Se llevó la Espiga de Oro de la 59ª Semana Internacional de Cine (Semenci) de Valladolid, dónde también premiaron a dos de sus protagonistas, Levana Finkelstein y Aliza Rosen. Ahora se estrena en salas. Dirigida por la pareja de directores y guionistas Sharon Maymon y Tal Granit, “La fiesta de despedida” tiene además otros méritos, la valentía en tratar un tema como la eutanasia con sentido del humor, y que desde Israel, haya conseguido colarse en carteleras de todo el mundo.

La trama se centra en un grupo de amigos de una residencia de Jerusalem que construyen una máquina para ayudar a morir a un amigo enfermo terminal. Pronto se corre la voz y a ellos acuden otros ancianos necesitados de la solución definitiva que ofrece la maquinita.

Un tema muy espinoso tratado ya, con más o menos acierto, en otras películas, pero con la novedad de esa voluntad por parte de sus creadores de rebajar el dramatismo con la incorporación de elementos absurdos y cómicos, tratando de hacer más accesible el tema al gran público y deseando que las carcajadas alivien las lágrimas de los momentos más duros del film.

Pero por muy valientes y por mucha voluntad que hayan puesto Maymon y Granit en su película (y por muchas menciones y premios que por este motivo se han llevado), el resultado no acaba de ser convincente. Demasiada corrección, tanto en el fondo como en la forma.

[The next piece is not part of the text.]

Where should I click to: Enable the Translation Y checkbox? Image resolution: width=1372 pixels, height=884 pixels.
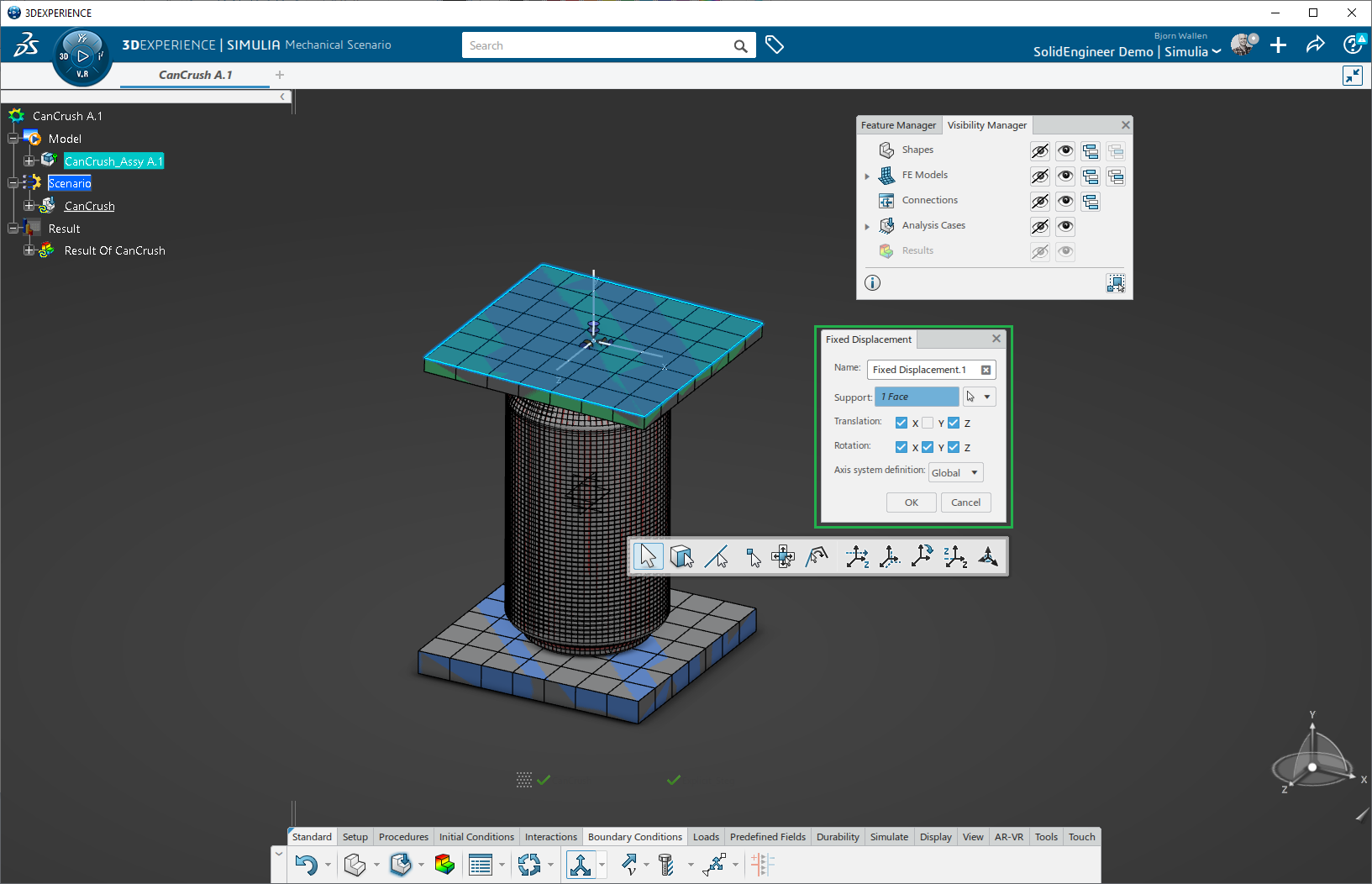928,423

Fotograma de "La Fiesta de Despedida"

El problema se encuentra principalmente en un guión que no ha sabido encontrar ese ansiado tono cómico, limitándose a incluir algunos gags poco desarrollados, sin sintonía alguna con el desarrollo de la trama, y que, para más inri, deja colgadas algunas subtramas introducidas en la primera mitad de la película que darían mucho juego en la historia. Subtramas que desarrolladas nos permitirían conectar con unos personajes que acaban siendo planos, y con personajes planos no hay tampoco drama que valga. Ni la buena colección de veteranas actuaciones, ni los momentos más cómicos de la película, consiguen que ni empaticemos con ellos ni que dejemos de sentir una penosa sensación de tristeza durante prácticamente todo el metraje.